The next thing in the housing should be a thin circular metal shim, with the oil filter probably sticking to it. This shim is also a very critical part of the puzzle, and if it is damaged it must be replaced with one from the oil filter kit. You will also notice that the shim is just stamped out of thin metal, so one side may have some sharp ridges on the edge - these ridges should be placed INWARD toward the filter and AWAY from the delicate, $2000 o ring
Anyhow, remove the oil filter and examine it for signs of being crushed/flattened - this can be a sign of excessive pressure - or just a crappy quality filter. Many of us use the hinged-filter (looks like 2 short filers with a flexible hinge bit inthe middle) as these are sturdier and less prone to flattening, but a quality single straight tube filter should also be OK.
After removal of the oil filter, look down into the oil filter housing - it is often called the cannister - and at the `bottom` - actually the furthest in wall, you should seewhat looks like a small ball bearing showing - this is the pressure relief bypass valve which takes over if the filter cannot flow oil back into the engine.
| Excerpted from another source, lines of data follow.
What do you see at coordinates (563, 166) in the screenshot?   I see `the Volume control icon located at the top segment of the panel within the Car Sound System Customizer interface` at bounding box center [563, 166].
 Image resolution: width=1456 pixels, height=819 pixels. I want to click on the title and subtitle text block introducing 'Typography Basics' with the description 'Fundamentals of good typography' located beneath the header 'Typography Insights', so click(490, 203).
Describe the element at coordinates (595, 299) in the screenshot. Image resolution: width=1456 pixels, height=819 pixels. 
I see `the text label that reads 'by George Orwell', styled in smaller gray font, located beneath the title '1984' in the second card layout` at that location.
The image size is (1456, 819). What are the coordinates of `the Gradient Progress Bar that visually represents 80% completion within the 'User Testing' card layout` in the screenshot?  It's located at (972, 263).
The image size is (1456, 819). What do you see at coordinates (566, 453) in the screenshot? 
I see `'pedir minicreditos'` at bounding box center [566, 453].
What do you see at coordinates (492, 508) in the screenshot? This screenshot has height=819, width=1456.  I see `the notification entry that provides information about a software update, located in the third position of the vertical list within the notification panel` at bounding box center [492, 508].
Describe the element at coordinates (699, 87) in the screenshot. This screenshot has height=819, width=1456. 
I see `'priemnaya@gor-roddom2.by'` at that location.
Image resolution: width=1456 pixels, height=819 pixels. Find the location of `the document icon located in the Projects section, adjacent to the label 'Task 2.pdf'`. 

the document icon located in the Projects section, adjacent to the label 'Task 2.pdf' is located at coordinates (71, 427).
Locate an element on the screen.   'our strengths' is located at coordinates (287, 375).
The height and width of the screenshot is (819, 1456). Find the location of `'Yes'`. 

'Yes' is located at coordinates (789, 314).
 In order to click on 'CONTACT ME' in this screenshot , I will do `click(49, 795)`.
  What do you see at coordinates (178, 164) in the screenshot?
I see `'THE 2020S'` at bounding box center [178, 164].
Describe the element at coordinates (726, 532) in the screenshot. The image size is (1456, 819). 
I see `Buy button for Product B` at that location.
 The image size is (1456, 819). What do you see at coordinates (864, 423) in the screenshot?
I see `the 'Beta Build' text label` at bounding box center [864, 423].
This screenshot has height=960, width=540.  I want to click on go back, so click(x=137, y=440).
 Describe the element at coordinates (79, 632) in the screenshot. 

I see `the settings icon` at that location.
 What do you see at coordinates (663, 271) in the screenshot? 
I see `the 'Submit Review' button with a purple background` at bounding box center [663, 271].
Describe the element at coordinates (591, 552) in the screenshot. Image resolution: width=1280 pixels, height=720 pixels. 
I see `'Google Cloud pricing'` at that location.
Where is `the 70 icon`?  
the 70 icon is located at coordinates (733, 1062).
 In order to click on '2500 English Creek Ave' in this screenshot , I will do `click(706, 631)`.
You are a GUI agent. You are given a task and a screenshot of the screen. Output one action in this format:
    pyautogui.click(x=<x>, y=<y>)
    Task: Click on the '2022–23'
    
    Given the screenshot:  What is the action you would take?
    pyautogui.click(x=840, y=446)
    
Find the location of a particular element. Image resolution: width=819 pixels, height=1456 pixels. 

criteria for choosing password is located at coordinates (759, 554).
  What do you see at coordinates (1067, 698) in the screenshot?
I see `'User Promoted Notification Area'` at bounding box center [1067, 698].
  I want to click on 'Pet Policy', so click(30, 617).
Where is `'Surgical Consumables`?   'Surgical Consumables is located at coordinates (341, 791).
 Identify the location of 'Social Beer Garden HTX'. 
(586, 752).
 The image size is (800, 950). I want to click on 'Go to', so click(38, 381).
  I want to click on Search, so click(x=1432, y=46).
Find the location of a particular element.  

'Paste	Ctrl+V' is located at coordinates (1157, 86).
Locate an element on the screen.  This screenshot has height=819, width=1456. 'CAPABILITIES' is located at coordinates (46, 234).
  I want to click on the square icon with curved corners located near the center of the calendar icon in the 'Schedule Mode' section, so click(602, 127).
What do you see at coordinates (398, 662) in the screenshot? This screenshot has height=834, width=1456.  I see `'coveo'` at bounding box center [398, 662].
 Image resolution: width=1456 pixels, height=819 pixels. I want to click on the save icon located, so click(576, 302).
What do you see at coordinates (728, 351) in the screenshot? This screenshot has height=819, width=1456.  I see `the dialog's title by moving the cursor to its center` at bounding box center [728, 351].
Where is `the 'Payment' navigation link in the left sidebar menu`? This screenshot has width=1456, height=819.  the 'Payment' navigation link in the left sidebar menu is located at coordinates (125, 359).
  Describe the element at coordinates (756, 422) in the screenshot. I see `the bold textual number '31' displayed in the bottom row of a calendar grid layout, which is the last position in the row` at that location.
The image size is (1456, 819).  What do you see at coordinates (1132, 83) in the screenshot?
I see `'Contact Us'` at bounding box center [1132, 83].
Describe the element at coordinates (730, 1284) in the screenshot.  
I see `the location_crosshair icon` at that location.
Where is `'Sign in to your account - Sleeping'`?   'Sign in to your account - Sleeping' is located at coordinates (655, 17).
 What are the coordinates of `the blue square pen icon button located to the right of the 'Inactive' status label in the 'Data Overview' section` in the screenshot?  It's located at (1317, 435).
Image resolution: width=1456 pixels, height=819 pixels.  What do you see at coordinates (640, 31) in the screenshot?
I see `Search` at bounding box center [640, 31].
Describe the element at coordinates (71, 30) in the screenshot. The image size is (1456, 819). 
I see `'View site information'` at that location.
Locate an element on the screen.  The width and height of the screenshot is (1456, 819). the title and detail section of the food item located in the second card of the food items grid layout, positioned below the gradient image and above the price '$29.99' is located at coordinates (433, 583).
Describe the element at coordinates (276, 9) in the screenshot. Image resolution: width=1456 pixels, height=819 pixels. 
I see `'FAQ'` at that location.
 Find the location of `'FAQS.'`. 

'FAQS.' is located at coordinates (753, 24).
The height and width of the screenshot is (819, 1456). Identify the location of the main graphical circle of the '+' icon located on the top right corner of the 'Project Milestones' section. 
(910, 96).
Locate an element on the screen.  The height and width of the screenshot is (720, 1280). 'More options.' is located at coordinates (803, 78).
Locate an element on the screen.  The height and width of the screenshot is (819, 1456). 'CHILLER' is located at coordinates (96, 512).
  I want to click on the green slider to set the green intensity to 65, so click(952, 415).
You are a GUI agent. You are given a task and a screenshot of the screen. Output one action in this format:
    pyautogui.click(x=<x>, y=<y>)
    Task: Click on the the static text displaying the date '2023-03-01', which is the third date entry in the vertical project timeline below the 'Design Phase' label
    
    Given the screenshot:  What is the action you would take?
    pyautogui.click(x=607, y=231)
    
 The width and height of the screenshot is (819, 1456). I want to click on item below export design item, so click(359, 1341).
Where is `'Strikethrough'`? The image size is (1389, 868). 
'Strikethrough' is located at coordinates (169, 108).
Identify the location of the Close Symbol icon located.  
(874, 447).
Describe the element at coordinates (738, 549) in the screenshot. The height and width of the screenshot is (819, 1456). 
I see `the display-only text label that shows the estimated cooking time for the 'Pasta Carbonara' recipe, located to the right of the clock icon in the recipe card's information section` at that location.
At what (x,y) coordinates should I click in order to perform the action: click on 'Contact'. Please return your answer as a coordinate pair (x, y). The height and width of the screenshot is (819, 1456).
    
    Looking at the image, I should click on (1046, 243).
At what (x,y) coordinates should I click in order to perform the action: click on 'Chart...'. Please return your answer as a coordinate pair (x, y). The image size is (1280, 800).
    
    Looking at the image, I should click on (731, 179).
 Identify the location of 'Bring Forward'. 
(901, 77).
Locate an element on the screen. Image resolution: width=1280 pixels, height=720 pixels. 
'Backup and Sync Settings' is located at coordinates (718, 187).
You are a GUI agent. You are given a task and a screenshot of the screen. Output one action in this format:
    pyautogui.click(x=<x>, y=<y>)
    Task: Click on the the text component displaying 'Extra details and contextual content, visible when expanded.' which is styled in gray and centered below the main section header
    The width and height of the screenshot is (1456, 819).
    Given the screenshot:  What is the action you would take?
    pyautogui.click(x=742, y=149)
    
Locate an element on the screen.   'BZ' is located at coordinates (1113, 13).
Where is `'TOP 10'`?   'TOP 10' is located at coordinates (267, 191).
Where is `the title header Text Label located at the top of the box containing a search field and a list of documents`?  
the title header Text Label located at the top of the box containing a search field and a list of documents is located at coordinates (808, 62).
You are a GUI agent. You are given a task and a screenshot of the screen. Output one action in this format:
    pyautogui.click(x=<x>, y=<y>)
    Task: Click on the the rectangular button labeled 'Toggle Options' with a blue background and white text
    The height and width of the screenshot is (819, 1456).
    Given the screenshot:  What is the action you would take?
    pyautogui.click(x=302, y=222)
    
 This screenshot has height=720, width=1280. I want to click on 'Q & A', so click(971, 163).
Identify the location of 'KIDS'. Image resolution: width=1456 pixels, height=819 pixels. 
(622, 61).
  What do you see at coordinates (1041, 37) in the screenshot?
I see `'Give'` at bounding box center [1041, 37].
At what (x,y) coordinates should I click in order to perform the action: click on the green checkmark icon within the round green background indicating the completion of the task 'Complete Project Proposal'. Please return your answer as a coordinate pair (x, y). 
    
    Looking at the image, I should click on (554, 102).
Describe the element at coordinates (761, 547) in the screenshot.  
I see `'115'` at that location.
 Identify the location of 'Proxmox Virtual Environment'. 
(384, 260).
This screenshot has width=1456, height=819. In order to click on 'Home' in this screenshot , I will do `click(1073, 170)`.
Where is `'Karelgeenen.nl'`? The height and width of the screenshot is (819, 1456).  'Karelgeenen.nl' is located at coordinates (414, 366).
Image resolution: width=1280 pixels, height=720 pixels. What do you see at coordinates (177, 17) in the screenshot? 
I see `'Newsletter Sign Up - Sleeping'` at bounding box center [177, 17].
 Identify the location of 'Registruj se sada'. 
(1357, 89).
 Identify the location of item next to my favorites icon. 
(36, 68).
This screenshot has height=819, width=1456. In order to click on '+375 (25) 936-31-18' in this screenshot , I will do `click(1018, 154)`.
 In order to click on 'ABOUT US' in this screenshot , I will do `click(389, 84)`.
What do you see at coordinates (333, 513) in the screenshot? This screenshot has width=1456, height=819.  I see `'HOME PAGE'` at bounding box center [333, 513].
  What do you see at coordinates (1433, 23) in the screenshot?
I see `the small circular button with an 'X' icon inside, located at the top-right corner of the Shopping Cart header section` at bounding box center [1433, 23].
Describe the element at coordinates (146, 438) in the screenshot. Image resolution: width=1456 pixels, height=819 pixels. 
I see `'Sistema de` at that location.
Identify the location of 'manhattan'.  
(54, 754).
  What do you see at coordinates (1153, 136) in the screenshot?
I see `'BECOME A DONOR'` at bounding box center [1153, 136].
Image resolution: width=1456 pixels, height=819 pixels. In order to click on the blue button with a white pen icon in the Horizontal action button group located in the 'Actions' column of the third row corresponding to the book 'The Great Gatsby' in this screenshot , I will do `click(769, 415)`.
Just take a long screwdriver and push inward on that ball bearing thing a bit to see that it moves inward and springs back into position properly.
Around the outside of the circular oil filter canister, but under the outer edge of the oil filter cover you removed, is where the paper gasket goes - if it is needed. If your bike has one on it, the paper gasket it probably cemented to the outside of the engine case at this point. The paper gasket is used to control the amount of compression of that big o-ring. The paper gasket itself doesnt really seal in any oil. The o-ring is supposed to be compressed by between 15%-25% of its thickness, making it appear slightly squared off in cross section instead of round when it is removed. We measure the depth of the oil filter housing `lip` just inside the engine case to determine whether to use the paper gasket, or not, or sometimes a couple gaskets, to achieve the proper amount of compression. We can help you with that bit in a followup post on this thread.
For starters, I would begin by getting the aforementioned oil filter kit as you will need that before you dive in there.